日田スタイルコラム再録 33レコード盤2016年11月号掲載
告白します。 初めて買ったEPレコードはアリスのチャンピオンでLPレコードは全日本プロレステーマソング集です。
今でこそ音楽イベントを開催したり、お店ではサチモズよりサナバガンの方がイイだの、ダニーのライブは無人島に持って行くベスト1だののたまわってますが、入り口は身の回りにあった音楽。
ザベストテンやプロレス中継の延長線上。 興味をもった音楽を自分の好きな時間に好きなだけ聴けるアイテムはほんの35年前まではレコードしかなかった。
貸レコード屋さんが出現する前は1枚のレコードを選ぶのに何日もレコード屋さんに通い悩みに悩み抜いて1枚を選んだ。当時のLPレコードはほぼ1ヶ月のおこずかいと同額。お年玉の時期や臨時収入のあった時くらいにしか買えなかった。
あの大きさのLP盤をラックから選び小脇に抱えレジに持って行く時には少しの恥ずかしさと、いやこれ選ぶ俺ってカッコいいやろ的な高揚感が相まって、顔を紅潮させながら歩き支払いをする。
レコード屋さんのオリジナルな袋に入れてくれるのも嬉しいし、たまにポスターをレジ後ろの無造作に丸まられた中からプレゼントしてくれたりしてなお嬉しくなる。

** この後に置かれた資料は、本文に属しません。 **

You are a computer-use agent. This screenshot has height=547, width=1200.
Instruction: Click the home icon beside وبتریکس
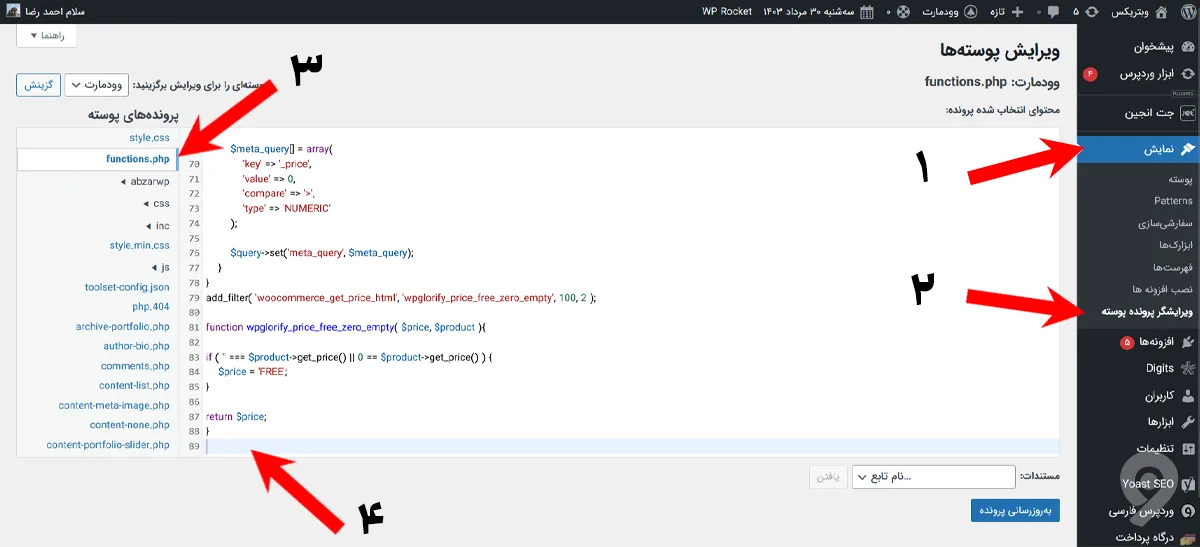pyautogui.click(x=1160, y=12)
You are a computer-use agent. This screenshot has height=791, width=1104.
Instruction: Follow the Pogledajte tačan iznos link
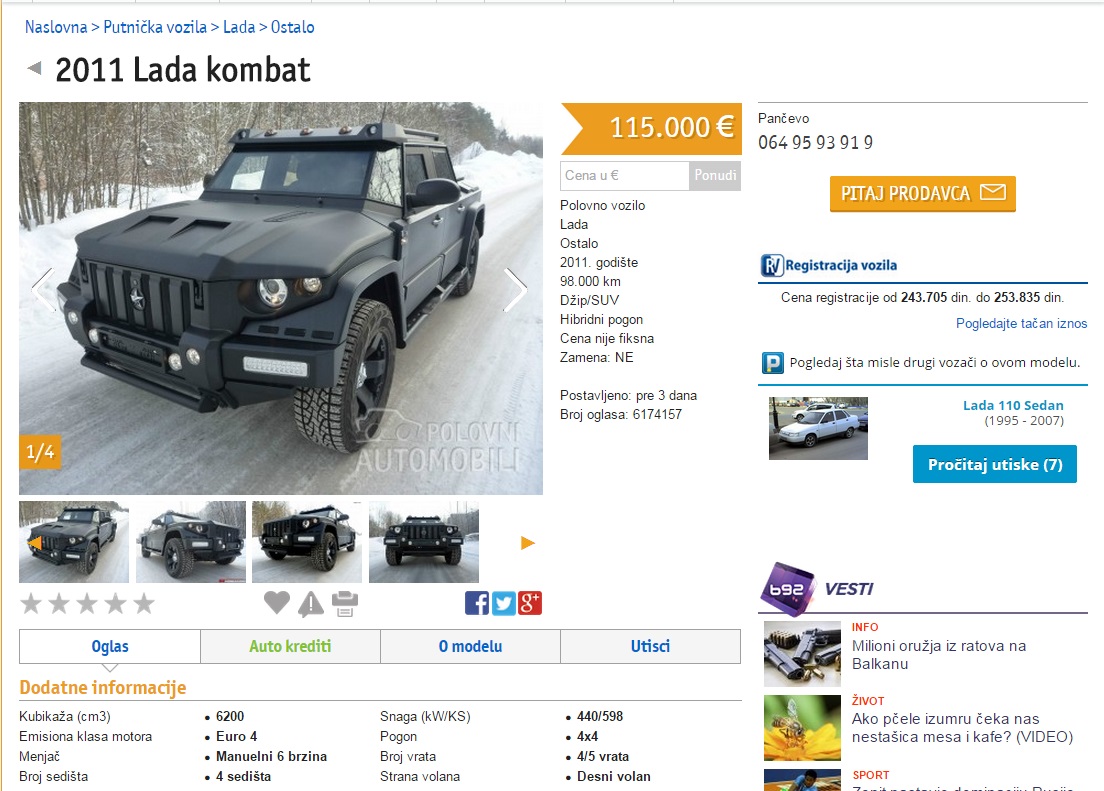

家に帰り慎重に封を開ける、一緒に開封された空気も独特の香りを纏ってるような気がする。これまた慎重に中袋からレコードを取り出しターンテーブルに乗せ針を落とす。
右手はヴォリューム、当時はレコードによって結構録音レベルが違っていて、微妙な音量調整が必要だった。
音量が決まるとお楽しみのライナーノーツ、これまた慎重に引き出し読む。 読もうと思っても少しの写真と歌詞しかない1枚のペラ紙のやつにはガッカリした。A面が終わりまた慎重に裏返し針を落とす。
改めてジャケットを見渡す、ふと帯に隠れてる部分が気になり帯の裏を覗こうとして、ビリっと帯を5ミリほど破いてしまう、今まであれだけ慎重にやってたのにと自分に腹を立てながら46分が終わる。
B面の方がイイとか、あれイマイチかと思ったり。イマイチと思っても自己否定したくないので無理して聴く、下手すると好きなレコードより慣れるため数多く聴くうちに、良さが理解できお気に入りに昇格する。
今思えばすべての時間が愛おしい、久しぶりにレコード買ってみよう。